According to wikipedia, multi-label classification is a variant of the classification problem where multiple labels may be assigned to each instance.
So, basically involves predicting one or more labels for a single record, and technically you could have 2 or more "true values". I'll to explain what I mean.
( ^_^)
You could think about the encoding process of multi-label columns to be like this.

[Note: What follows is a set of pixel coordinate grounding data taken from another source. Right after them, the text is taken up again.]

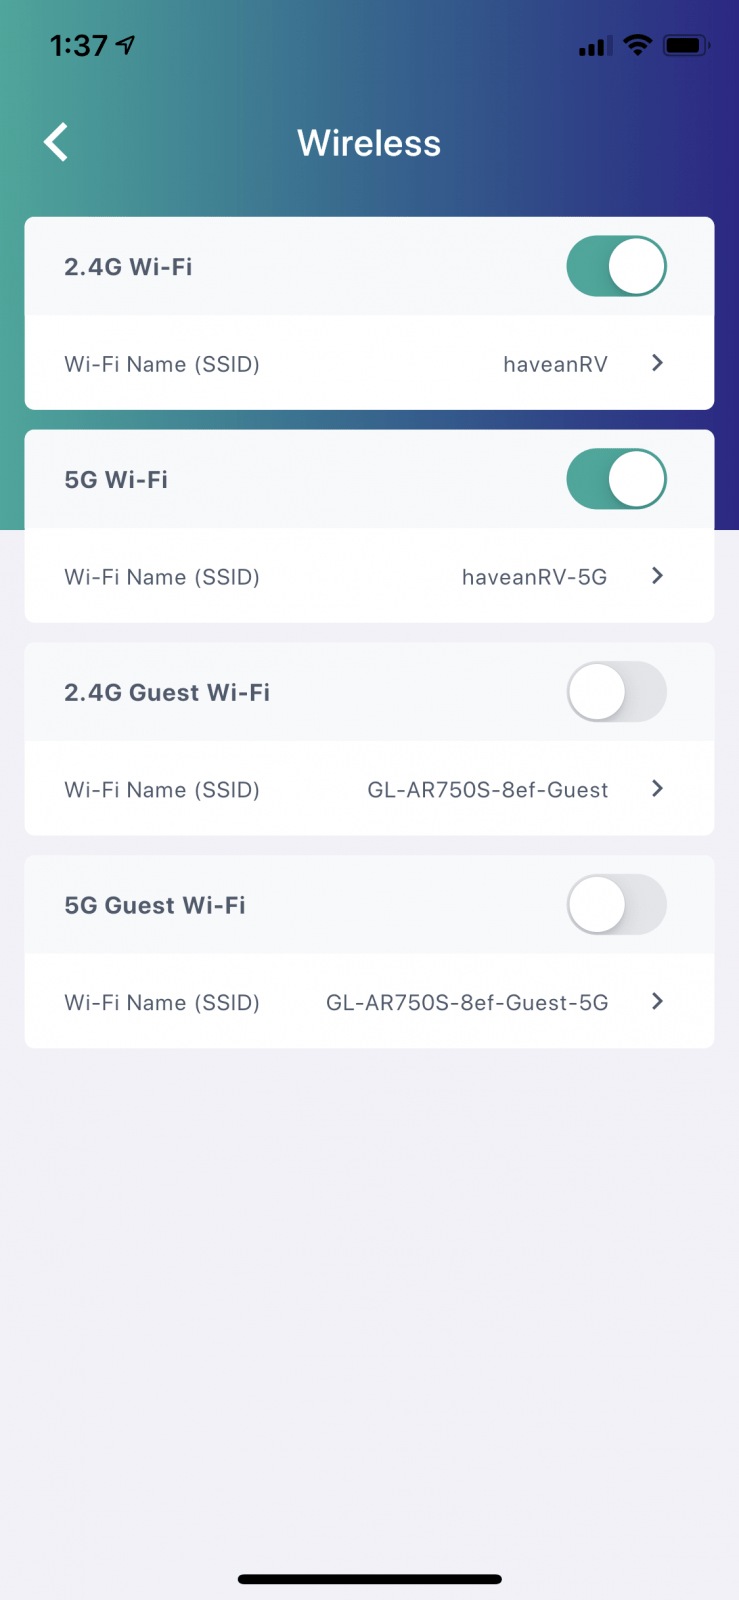Tap the home indicator bar
The height and width of the screenshot is (1600, 739).
point(369,1580)
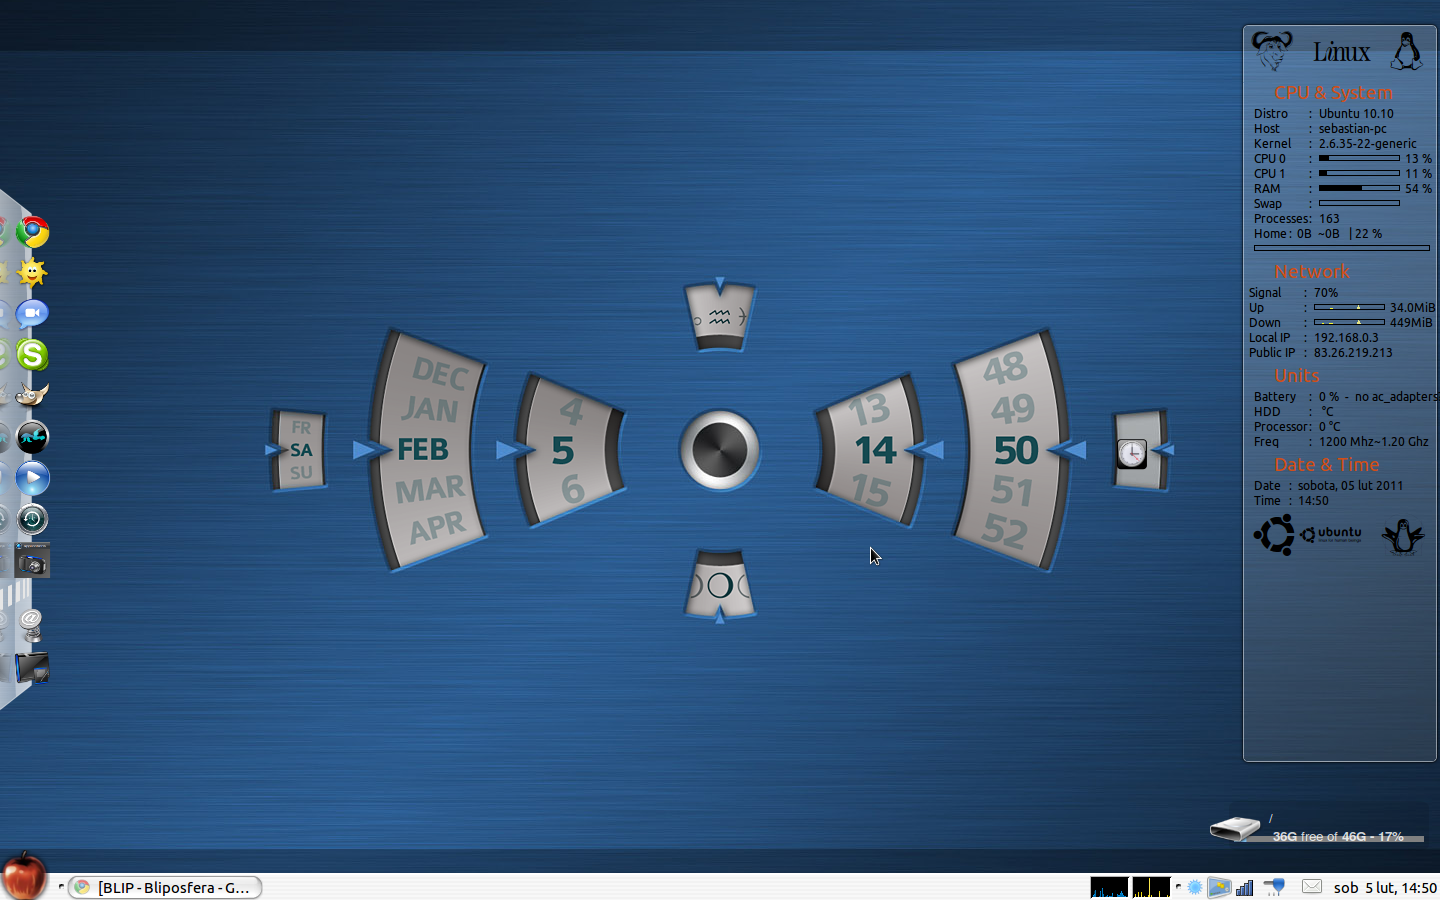Screen dimensions: 1440x900
Task: Open the backup clock icon in the dock
Action: [33, 519]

Lets say you have a couple of balls, and they're all of different colours, some blue, some red, some back, some white etc. If you wanted to show/represent the color of each ball you could do something like this:
# | blue | red | black | white |
---|---|---|---|---|
blue-ball | 1 | 0 | 0 | 0 |
red-ball | 0 | 1 | 0 | 0 |
black-ball | 0 | 0 | 1 | 0 |
white-ball | 0 | 0 | 0 | 1 |
The matrix show the ball and it's color, note that 1 represents true while 0 represents false in the matrix. So you can see that for each ball,
it's corresponding color column is 1 while the rest column-rows would be zero.

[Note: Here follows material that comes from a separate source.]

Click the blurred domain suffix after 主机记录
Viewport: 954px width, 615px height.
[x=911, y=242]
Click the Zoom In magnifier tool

Now imagine we have a dark-red ball and we want to represent it using the matrix. If we all agree that dark-red is a mix of red and black,
we could do something like this:
# | blue | red | black | white |
---|---|---|---|---|
blue-ball | 1 | 0 | 0 | 0 |
red-ball | 0 | 1 | 0 | 0 |
black-ball | 0 | 0 | 1 | 0 |
white-ball | 0 | 0 | 0 | 1 |
dark-red-ball | 0 | 1 | 1 | 0 |
I'm sure you get the idea by now :)
you could do the same for a dark-blue ball, a sky-blue ball, a grey ball and all kinds of balls
So basically instead of creating a new column (feature) you just combined 2 different columns (features -> red and black) to make a sorta new feature.
Eventhough this is not a perfect illustration, but it does describes the concept of multi-label classification and encoding simply : )

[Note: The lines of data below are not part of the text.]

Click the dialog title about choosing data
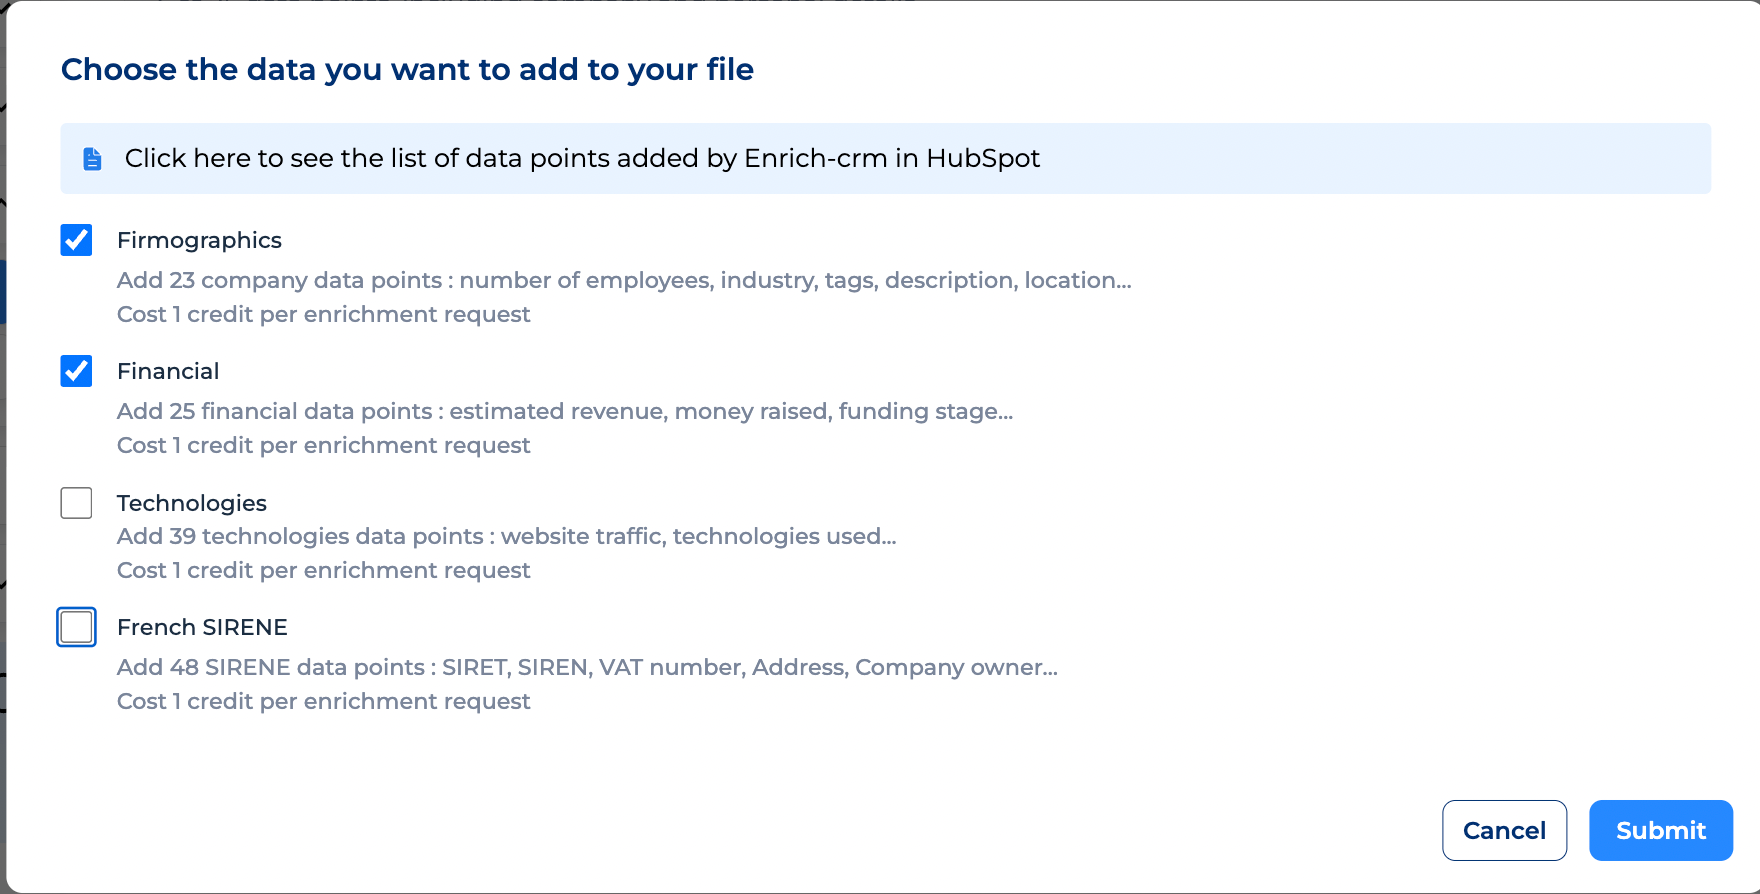The image size is (1760, 894). tap(408, 69)
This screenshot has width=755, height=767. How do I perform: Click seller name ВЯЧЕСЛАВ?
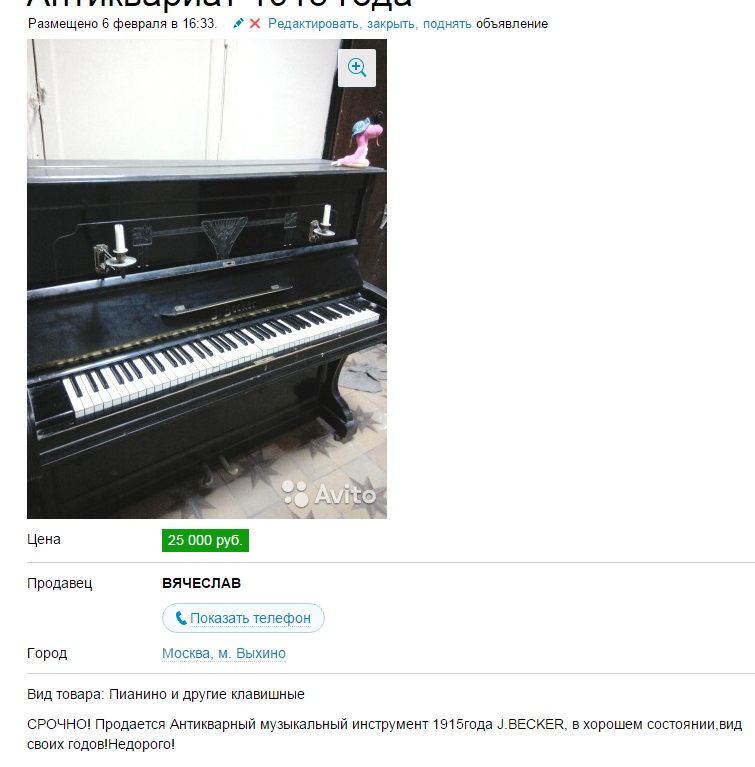click(x=202, y=583)
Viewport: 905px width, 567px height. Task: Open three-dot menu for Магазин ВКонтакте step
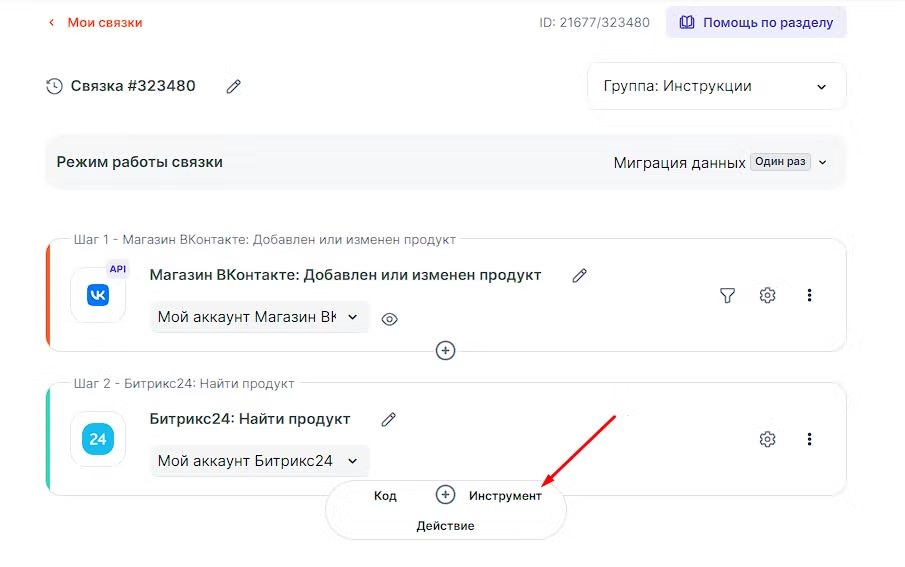point(809,295)
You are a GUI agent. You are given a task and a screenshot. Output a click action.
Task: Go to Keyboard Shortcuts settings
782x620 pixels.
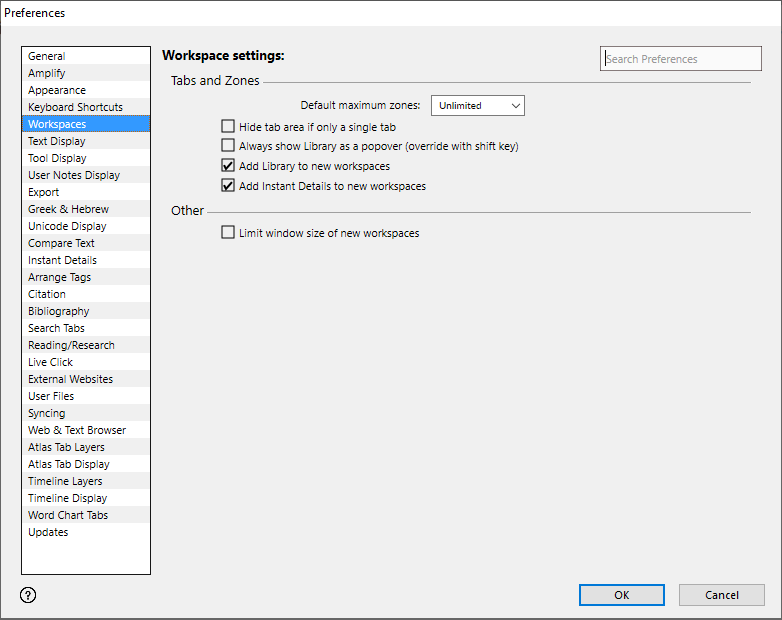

Some real word application of this could be in:
- classifying the genre of a song or a movie
- adding tags to a product in a shop/store. etc.
The Main Stuff - Multi-label Encoding
The dataset is pretty simple and easy to work with. I would go quickly through the basic steps I took to solve this challenge.
Lets import the libraries we'd need:
import numpy as np
import pandas as pd
So what we really need to do is to prep the data and format it so that it would be easy for us to train a model on.
Next step is to read the data and check for missing values:
df = pd.read_csv('data.csv')
print(df.isna().sum())
Output:
Make 0
Model 0
Year 0
Engine Fuel Type 3
Engine HP 69
Engine Cylinders 30
Transmission Type 0
Driven_Wheels 0
Number of Doors 6
Market Category 3742
Vehicle Size 0
Vehicle Style 0
highway MPG 0
city mpg 0
Popularity 0
MSRP 0
You can see that the amount of missing columns in the Market Category
is about 3.742 k
I personally do not think it's a good idea to fill the missing values with a measure of central tendency neither is it a really good idea to drop the missing rows.
But for other columns with missing values you can easily fill the missing values with their central tendencies. So lets do that.
df['Engine Fuel Type'].fillna(method='ffill', inplace=True)
df['Engine HP'].fillna(df['Engine HP'].median(), inplace = True)
df['Engine Cylinders'].fillna(df['Engine Cylinders'].mean(), inplace = True)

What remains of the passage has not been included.